BEGIN Data extracts

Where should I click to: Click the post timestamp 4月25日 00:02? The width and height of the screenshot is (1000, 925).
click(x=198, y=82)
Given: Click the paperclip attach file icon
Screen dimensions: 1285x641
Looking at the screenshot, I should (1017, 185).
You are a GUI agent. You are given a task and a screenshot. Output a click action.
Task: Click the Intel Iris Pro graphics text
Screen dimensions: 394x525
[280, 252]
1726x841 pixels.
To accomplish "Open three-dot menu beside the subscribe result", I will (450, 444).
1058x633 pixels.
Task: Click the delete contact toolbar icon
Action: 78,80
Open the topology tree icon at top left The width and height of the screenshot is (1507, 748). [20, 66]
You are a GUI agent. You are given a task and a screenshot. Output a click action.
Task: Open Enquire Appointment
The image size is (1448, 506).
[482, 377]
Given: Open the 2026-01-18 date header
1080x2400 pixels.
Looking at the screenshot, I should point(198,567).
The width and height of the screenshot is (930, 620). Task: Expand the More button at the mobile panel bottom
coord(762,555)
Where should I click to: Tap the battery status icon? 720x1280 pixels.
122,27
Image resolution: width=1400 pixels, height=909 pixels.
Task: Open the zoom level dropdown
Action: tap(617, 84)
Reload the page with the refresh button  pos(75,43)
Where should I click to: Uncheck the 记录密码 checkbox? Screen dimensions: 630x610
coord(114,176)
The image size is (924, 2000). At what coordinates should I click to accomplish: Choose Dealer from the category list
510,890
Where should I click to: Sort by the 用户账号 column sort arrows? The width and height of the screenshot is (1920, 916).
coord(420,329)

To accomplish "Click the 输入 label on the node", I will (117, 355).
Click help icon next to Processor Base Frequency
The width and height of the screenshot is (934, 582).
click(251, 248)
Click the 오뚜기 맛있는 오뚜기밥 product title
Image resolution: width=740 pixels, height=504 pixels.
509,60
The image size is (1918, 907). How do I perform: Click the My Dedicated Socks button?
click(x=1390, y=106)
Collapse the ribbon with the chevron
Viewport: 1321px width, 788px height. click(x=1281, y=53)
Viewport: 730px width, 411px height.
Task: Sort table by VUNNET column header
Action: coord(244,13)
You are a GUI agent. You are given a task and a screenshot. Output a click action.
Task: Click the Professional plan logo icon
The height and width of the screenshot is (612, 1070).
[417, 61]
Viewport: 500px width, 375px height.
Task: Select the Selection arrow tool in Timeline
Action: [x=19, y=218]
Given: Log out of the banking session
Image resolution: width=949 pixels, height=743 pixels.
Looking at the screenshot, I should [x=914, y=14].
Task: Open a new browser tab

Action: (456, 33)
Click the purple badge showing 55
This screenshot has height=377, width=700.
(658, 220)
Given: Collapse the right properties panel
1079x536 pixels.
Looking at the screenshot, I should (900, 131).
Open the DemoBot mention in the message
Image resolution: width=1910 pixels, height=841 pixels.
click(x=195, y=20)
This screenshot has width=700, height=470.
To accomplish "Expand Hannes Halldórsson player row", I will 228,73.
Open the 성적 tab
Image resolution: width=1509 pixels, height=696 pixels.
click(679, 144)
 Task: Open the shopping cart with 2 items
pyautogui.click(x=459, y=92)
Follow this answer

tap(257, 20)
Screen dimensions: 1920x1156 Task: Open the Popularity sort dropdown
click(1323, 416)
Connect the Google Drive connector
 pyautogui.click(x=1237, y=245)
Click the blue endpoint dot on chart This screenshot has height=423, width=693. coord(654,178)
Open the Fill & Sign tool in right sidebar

END Data extracts

*Problem details:* Where does the word "right" appear in the listing? List each line that holds it.

*Response to this task:*
Given: Collapse the right properties panel
Open the Fill & Sign tool in right sidebar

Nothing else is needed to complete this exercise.